Mistakes That Lead To The Wrong Tire
Most tire-size mistakes come from reading only part of the sidewall or assuming one visible number tells the whole story. This table shows where buyers trip up.
| Common Mix-Up | What’s True | Better Move |
|---|---|---|
| “It says 17, so any 17-inch tire will fit.” | Wheel diameter is only one part of the size | Match width, aspect ratio, load index, and speed rating too |
| “Wider always means better grip.” | Grip depends on compound, tread, pressure, road, and fitment | Use the size the car was built around unless you’ve checked clearance and load needs |
| “The old tire must be the right size.” | A prior owner may have changed wheels or tires | Start with the placard and manual |
| “Load index doesn’t matter if the size matches.” | Load index is part of the full spec | Meet or exceed the listed load rating |
| “One small size change won’t affect anything.” | Overall diameter can alter speedometer reading and clearance | Check total tire height before changing size |
| “Front and rear are always the same.” | Many cars use different sizes across axles | Read both mounted tire codes before ordering |
A Simple Order For Reading Tire Codes
When you’re standing in a garage or scrolling a parts site, use this order:
- Read the prefix, if there is one.
- Read the width.
- Read the aspect ratio.
- Read the construction letter.
- Read the wheel diameter.
- Finish with load index and speed rating.
Once you do that a few times, the code stops feeling cryptic. You can tell the difference between a tire that merely fits a wheel and one that matches the vehicle the way it should.
Before You Buy New Tires
So, what is tire size? It’s the full sidewall specification that tells you how wide the tire is, how tall its sidewall is, how it’s built, what wheel it fits, how much weight it can carry, and what speed class it belongs to. Read the whole code, not one number. Then match it to the door placard before you spend money.
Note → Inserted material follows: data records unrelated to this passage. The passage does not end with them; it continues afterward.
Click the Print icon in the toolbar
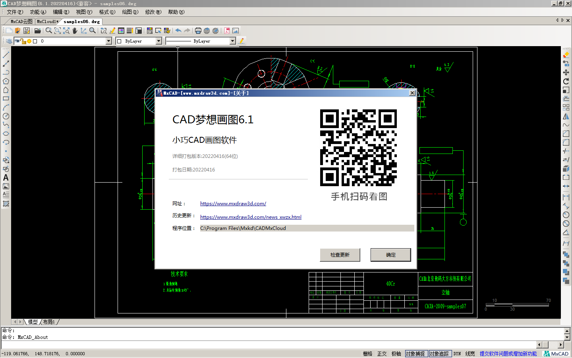point(198,30)
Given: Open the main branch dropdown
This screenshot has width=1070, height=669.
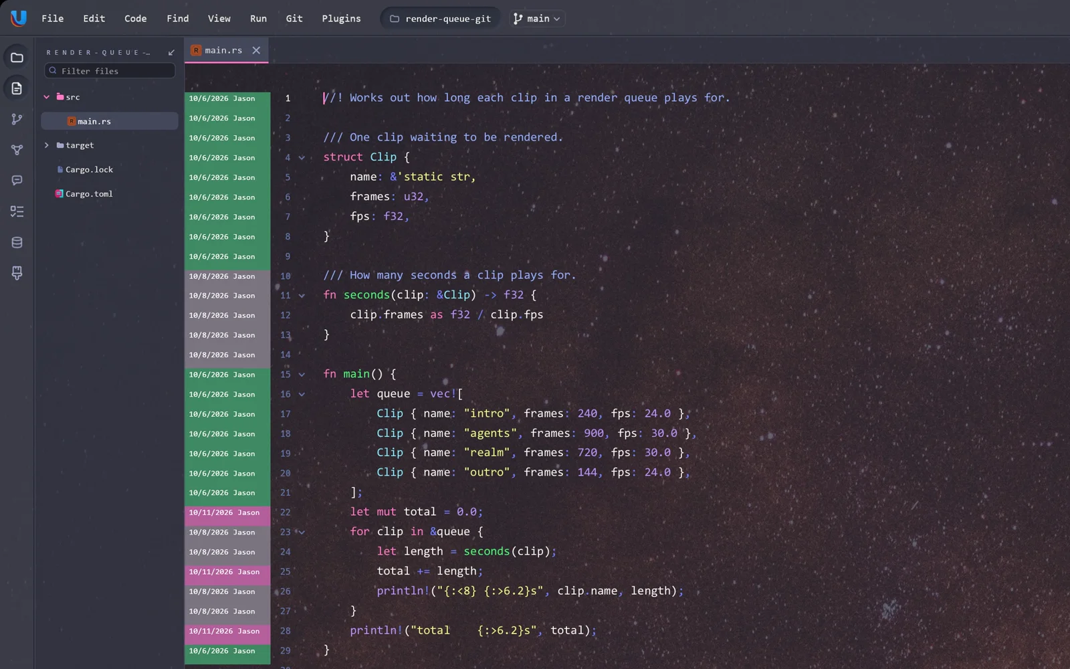Looking at the screenshot, I should tap(536, 19).
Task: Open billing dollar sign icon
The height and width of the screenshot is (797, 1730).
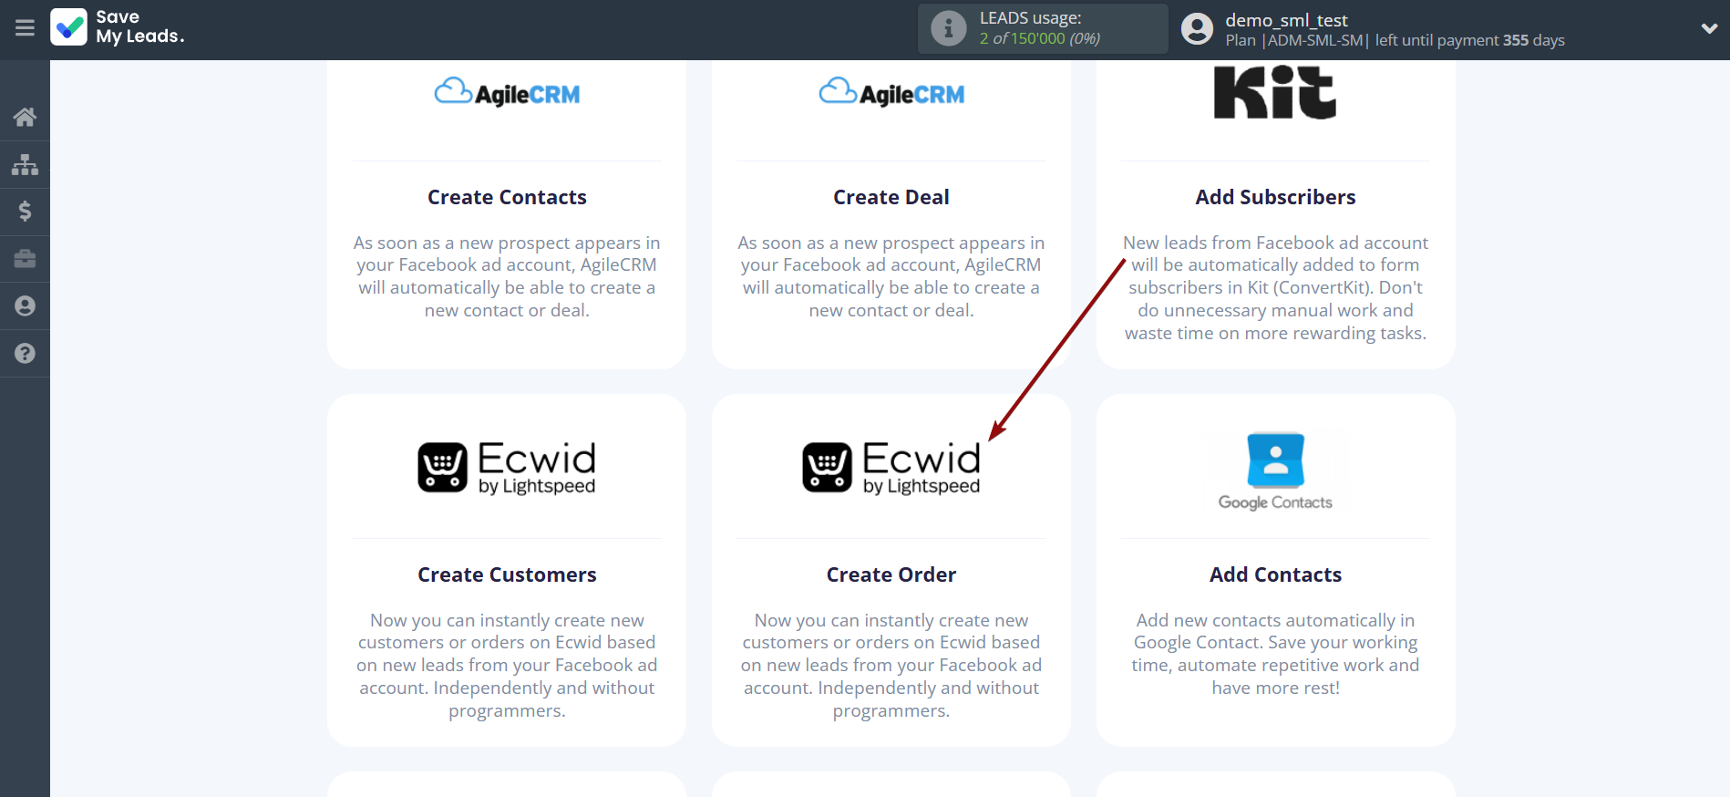Action: [x=25, y=212]

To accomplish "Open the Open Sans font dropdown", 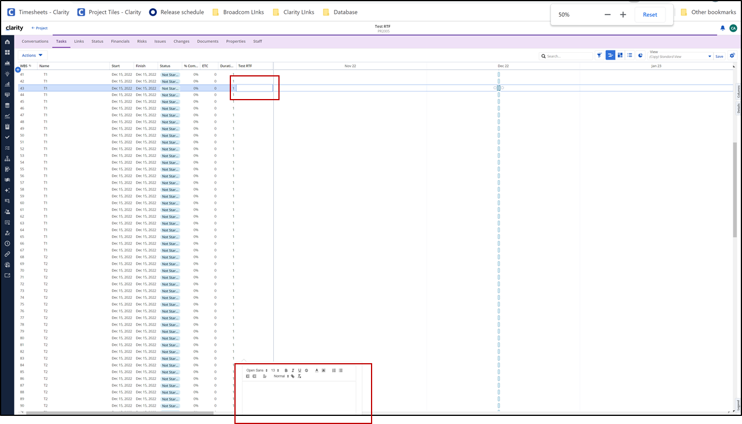I will pyautogui.click(x=256, y=370).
That small habit cuts down on bad orders, odd ride changes, rubbing, and mismatch headaches. Once you know how to read tire size, you can shop with a sharper eye and a lot less guesswork.
References & Sources
- Bridgestone Americas.“How to Read & Determine Tire Size for Your Vehicle.”Explains how width, aspect ratio, construction, rim diameter, load index, and speed rating are read from the sidewall code.
- Michelin USA.“Choosing the Right Tire Size for Your Vehicle.”Shows where to find tire size on the sidewall, owner’s manual, and vehicle placard, and why those sources should be used when choosing replacement tires.